The United States was once a leader in tax rate reduction. In 1981, President Ronald Reagan passed a broad tax cut package to encourage economic growth. How well did it work? Just compare the drops in unemployment from both the Reagan and the Obama economic recoveries. Since the Obama recovery began 21 months ago, the national unemployment rate has fallen only 0.6 points, from 9.4 percent in July 2009 to 8.8 percent today. Contrast those anemic results with the robust job growth that occurred during the Reagan recovery in the ’80s. By the 21-month mark of the Reagan recovery, unemployment had dropped from 10.8 percent to 7.5 percent—a 3.3 point drop.
And Reagan didn’t stop there. In 1986 he went on to lower the federal corporate tax rate from 46 to 34 percent. The results speak for themselves: when Reagan left office in January 1989, the nation’s unemployment rate was just 5.3 percent. The world not only noted Reagan’s success but then went on to copy his successful tax cutting policies. In 1989 the developed nations in the Organization for Economic Cooperation and Development (OECD) had an average top marginal corporate tax rate well above the U.S.’s 34 percent rate. Since that time the world’s industrialized nations have dropped their average corporate tax rate to about 25 percent. The U.S., meanwhile, has gone in the opposite direction. We now have a 35 percent rate at the federal level that rises to 39 percent once the average of state corporate taxes are mixed in. And today, Japan is scheduled to implement its own corporate rate reduction, which will officially make our 35 percent rate the highest corporate tax rate in the world.
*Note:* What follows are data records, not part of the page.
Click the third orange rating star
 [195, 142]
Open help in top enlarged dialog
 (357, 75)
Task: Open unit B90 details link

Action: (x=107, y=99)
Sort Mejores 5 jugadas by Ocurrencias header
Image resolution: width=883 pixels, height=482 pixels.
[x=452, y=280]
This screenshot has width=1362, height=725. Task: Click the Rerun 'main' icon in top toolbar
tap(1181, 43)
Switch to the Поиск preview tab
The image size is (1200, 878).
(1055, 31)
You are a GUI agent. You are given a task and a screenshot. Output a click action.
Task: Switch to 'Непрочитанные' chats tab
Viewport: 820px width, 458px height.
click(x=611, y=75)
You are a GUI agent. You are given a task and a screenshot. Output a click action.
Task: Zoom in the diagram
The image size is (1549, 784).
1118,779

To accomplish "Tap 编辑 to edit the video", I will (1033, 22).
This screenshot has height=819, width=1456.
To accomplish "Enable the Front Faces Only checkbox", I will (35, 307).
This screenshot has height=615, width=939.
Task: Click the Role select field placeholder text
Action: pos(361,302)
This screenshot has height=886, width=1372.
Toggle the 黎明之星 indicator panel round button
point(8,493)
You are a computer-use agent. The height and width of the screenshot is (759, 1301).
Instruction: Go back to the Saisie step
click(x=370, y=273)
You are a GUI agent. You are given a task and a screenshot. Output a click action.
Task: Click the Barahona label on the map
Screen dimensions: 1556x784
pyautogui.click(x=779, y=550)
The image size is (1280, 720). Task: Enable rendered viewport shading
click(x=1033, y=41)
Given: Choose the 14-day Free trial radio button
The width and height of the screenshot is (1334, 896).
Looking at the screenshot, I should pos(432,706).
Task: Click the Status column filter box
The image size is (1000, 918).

Owning the world’s highest corporate tax rate is a jobs killer. Imagine you are a global corporation looking to invest in a new factory that will produce goods for American consumers. Do you build your factory with hundreds of new manufacturing jobs in Canada, where the top central government tax rate is 16.5 percent? Or do you choose a location in the United States, where the top tax rate is 35 percent? Is that even a choice? Our high corporate tax rates are a huge manufacturing job repellent.
Liberals have long argued that corporate tax cuts are not necessary since the effective corporate tax rate (calculated by dividing the amount businesses pay in taxes by their incomes) is comparable to other OECD countries. But gaming the tax system to reduce your effective tax rate is not free. It requires a substantial investment in tax lawyers and lobbyists for major corporations to get your tax bill down. So again consider a foreign investor or medium-size corporation looking to expand production. Neither of the firms has the tax lawyers and lobbyists needed to lower their effective tax rate. Do they choose low-tax Canada, where they can focus on their core business and pay low taxes? Or do they choose the U.S., which requires significant resources devoted to tax law compliance and lobbyists in Washington to assure a low tax rate? Again, is this even a choice?
The U.S. economy is slowly beginning to finally add jobs to the economy. But so is the rest of the world, and many economies are growing much faster. If we want to stay competitive, if we want to stop sending jobs overseas, we must lower our corporate tax rate.